In the United States, the Diocese of Duluth and our parishes, safe environment training is required for all priests, religious, employees and volunteers, as is a background check, for anyone working with minors. I also have the right to ask for such training and a background check from anyone else who works or volunteers in our parish.
We are trained—to various degrees based on our profession (think here of our teachers)—to look for signs of abuse and have been consistently told to call the civil authorities if we suspect abuse. Our Catholic churches and schools today are actually among the safest places your kids can be.
Many of you know the men whose names appear on the list I read from Bishop, and I would like to speak to you. I have heard you share your own shock, disappointment, confusion and grief: “Fr. so and so did my wedding,” “I was a good friend of his,” “He baptized my children.” Again, I am sorry for the pain you may be feeling now.

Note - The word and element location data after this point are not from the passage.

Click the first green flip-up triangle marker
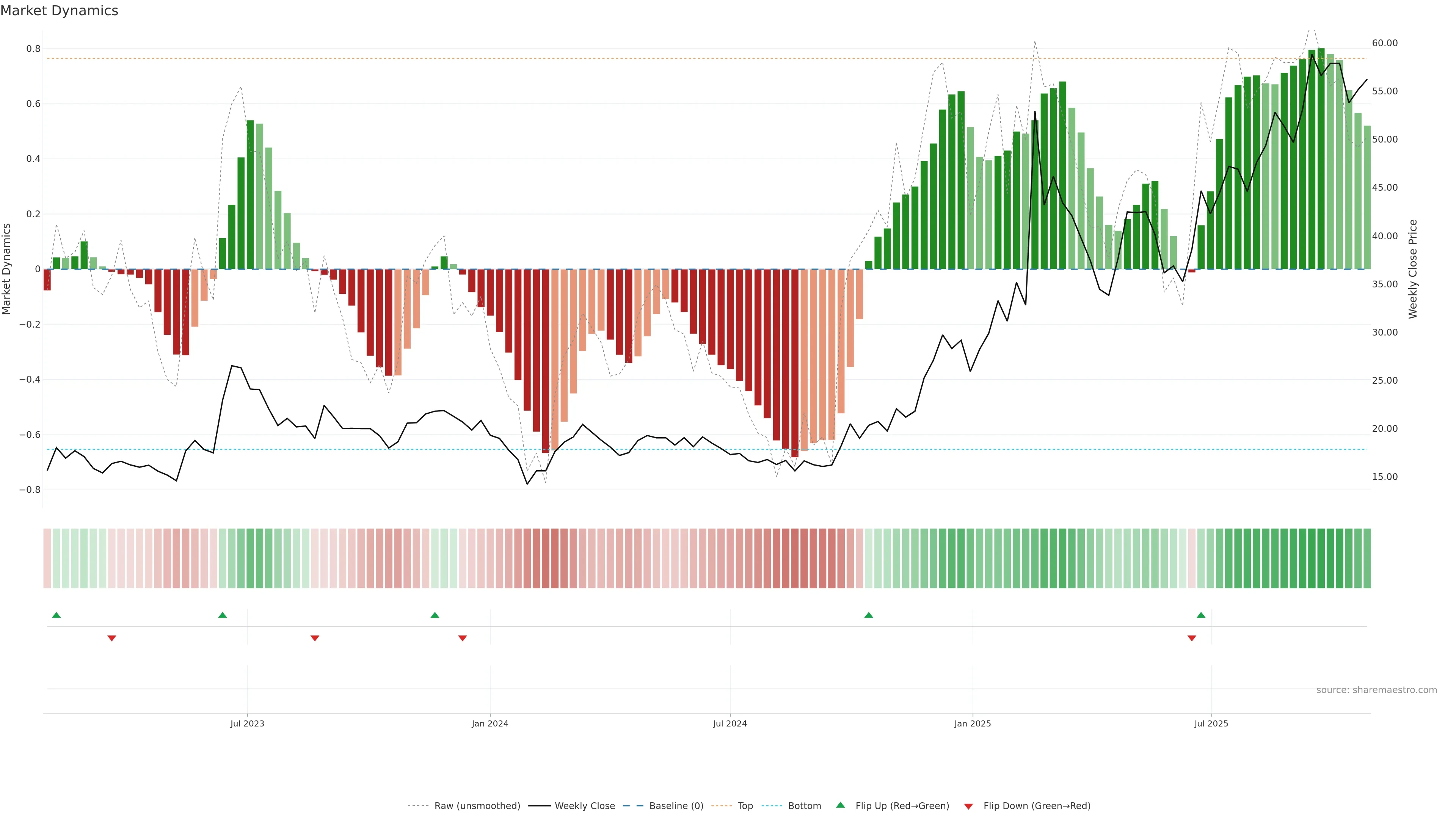Image resolution: width=1456 pixels, height=819 pixels. tap(56, 615)
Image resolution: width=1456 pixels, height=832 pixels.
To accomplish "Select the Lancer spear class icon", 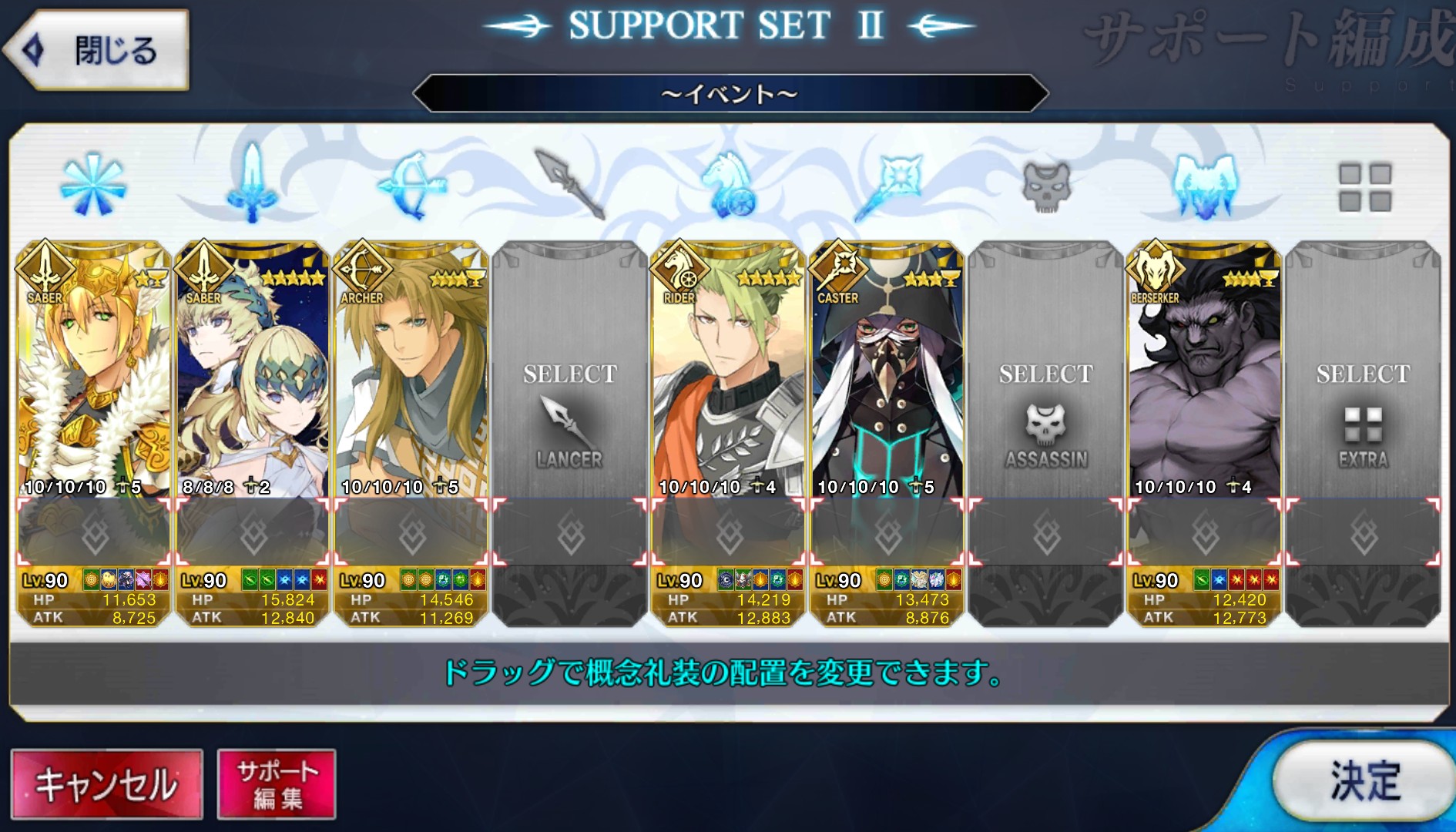I will (571, 183).
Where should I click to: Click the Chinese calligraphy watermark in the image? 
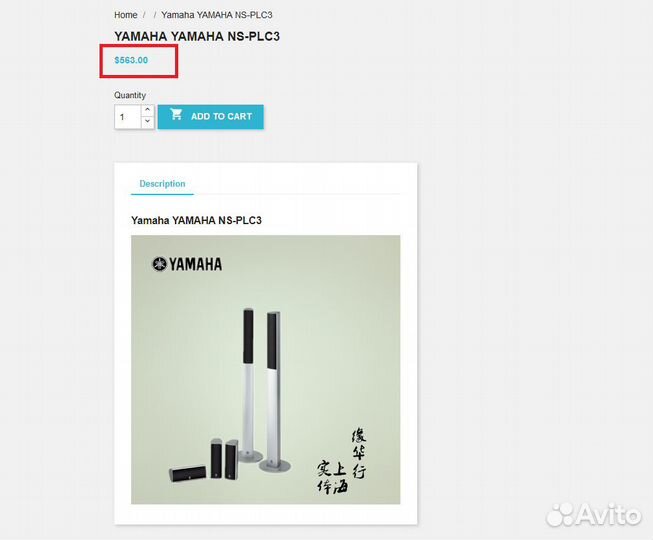341,460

Please remember, our Church has been and will always be made up of sinners. Think of the 12 apostles—Peter denied Jesus, Judas betrayed Jesus and only one out of the twelve were with Jesus as he hung upon the cross. Yet our Church, made up of sinful members, is “without spot and wrinkle.” If Christ worked in your life through a priest—even if this priest did bad things on the side—Jesus still worked, especially in the sacraments. It is Jesus who presides at the sacraments. In the ancient church there was a famous saying, “When Judas baptizes, Jesus baptizes.” The mystery of the Mystical Body of Christ is that it is perfect—yet made up of imperfect people.

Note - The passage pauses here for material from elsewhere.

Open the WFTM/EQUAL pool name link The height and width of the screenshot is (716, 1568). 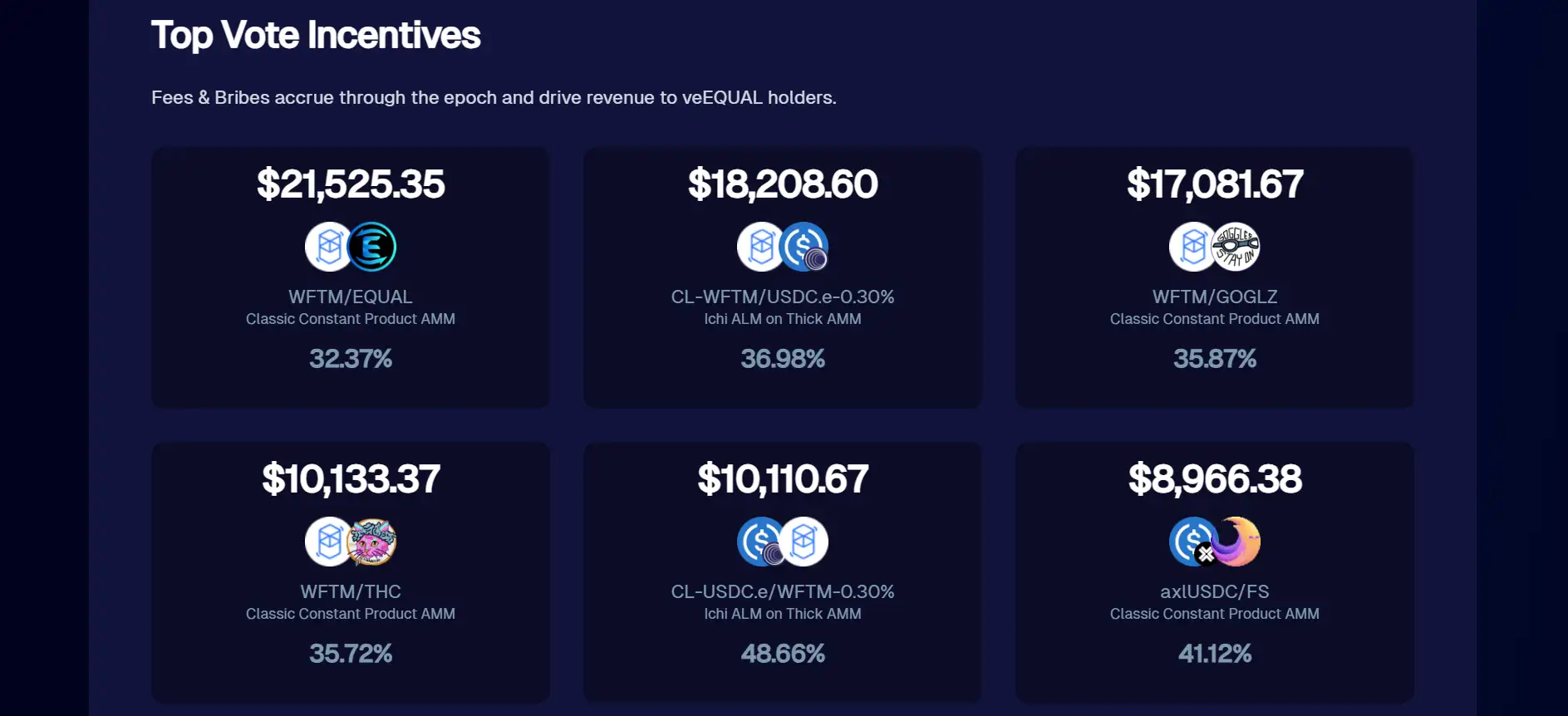tap(350, 297)
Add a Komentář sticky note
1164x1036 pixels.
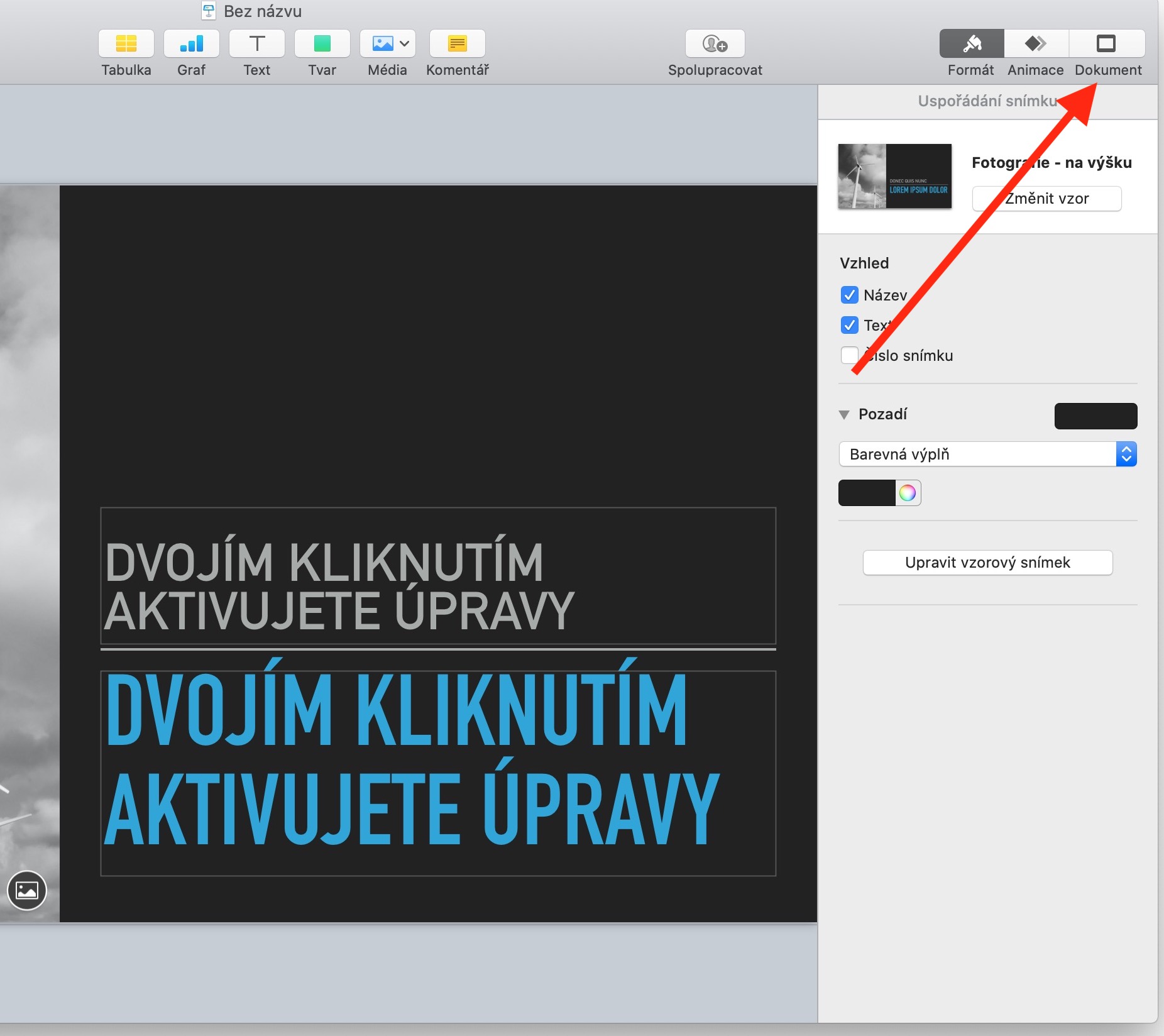457,43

Finally, as I have prayed through difficult situations in my priesthood, I find we must remember two things. First—when evil strikes, how do I respond? What is my personal answer to evil? How do you respond? I hope you respond with holiness. I hope you respond in the exact way the evil one hates—by growing closer to God. Our world and our Church—both going through some dark times—needs saints. This is your call.
Second, I am reminded of a line at Mass. It is one of my favorite lines that I and other priests proclaim: “Lift up your hearts.” Lift up your hearts! God has given our parishes many blessings: joy, excitement, new families, growing school, growing faith formation, hospitality, service to the poor and yes, even donuts. Let these continue in the name of Jesus Christ!

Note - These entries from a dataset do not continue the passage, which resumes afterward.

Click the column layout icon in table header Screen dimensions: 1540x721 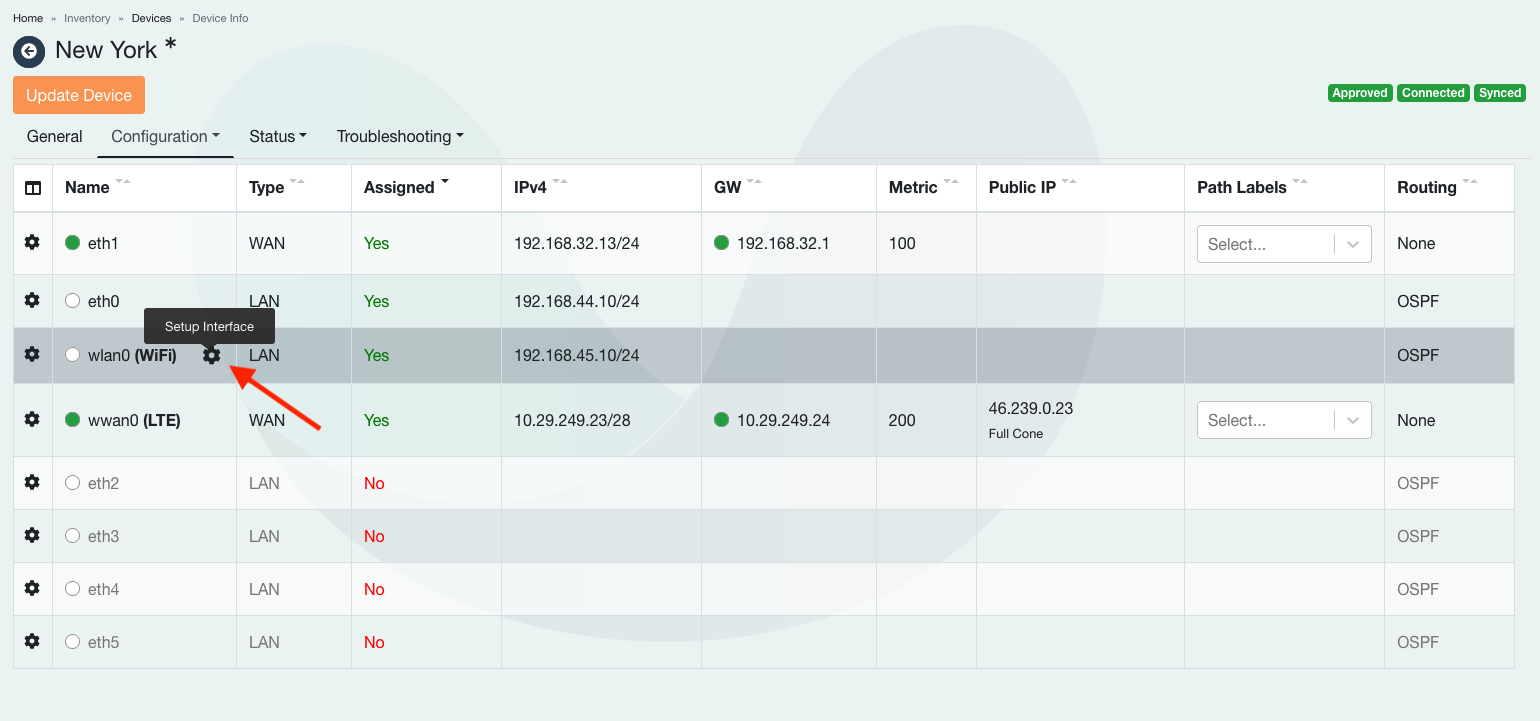click(33, 188)
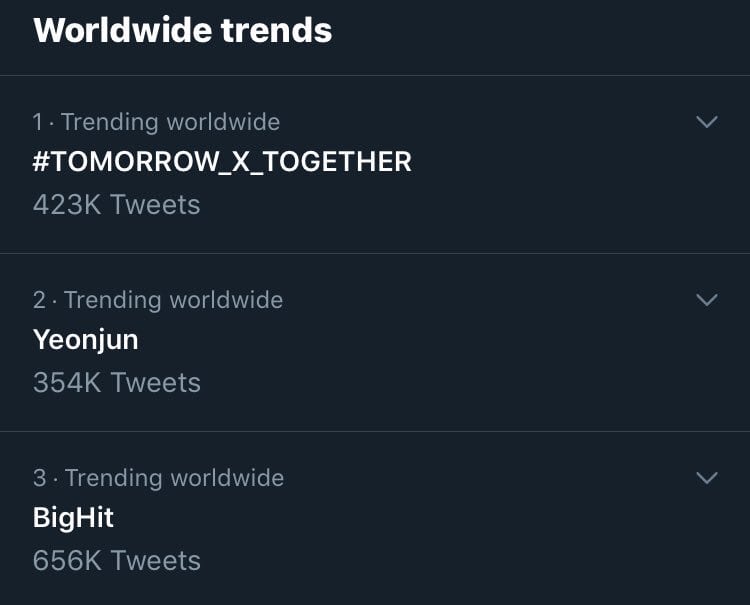Open options chevron on the Yeonjun trend
750x605 pixels.
[707, 300]
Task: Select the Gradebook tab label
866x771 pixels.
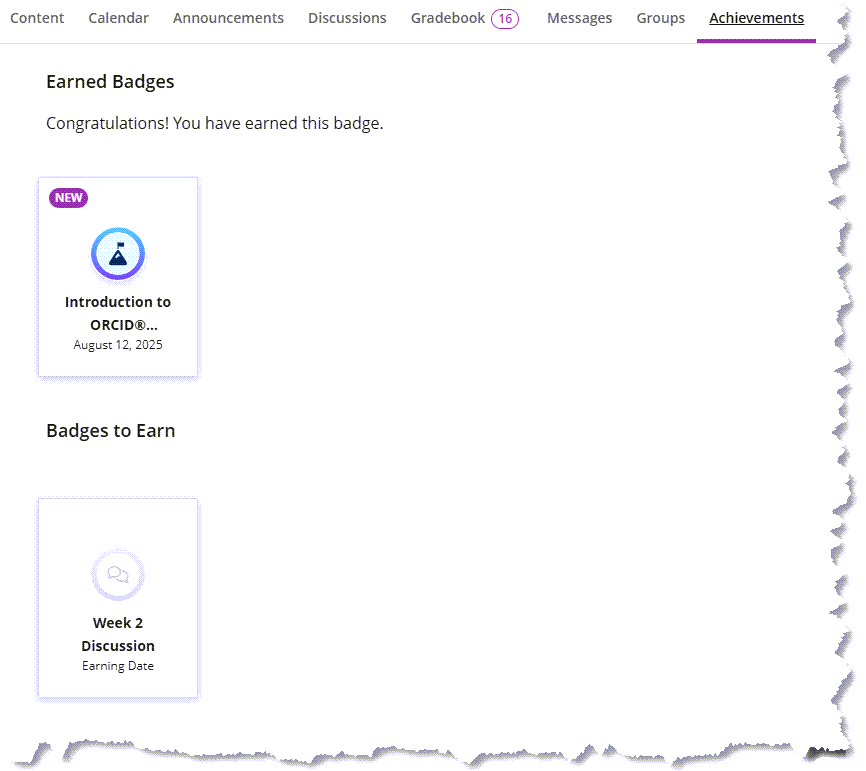Action: 448,18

Jesus Christ has led the Church he has established for 2000 years. He has now led the Diocese of Duluth for 125. For nearly the same time he has led our parishes. Anyone who has studied Church history knows we have been through a lot during this time and have lived through some crazy times. For me, one of the greatest proofs that our Catholic and Christian faith is of God is that we are still around! We have tried to mess it up over and over, yet here we are. Because we are all about Jesus Christ. He promises to heal the brokenhearted and to be with us until the end of the age.
So we turn to him in the most holy Sacrifice of the Mass. We offer our prayers on behalf of victims of abuse and their families. We offer our prayers for truth, justice and forgiveness. We offer our prayers for our own parishes, community and diocese.
Lord, let your truth spring out of the earth, and your justice look down from heaven.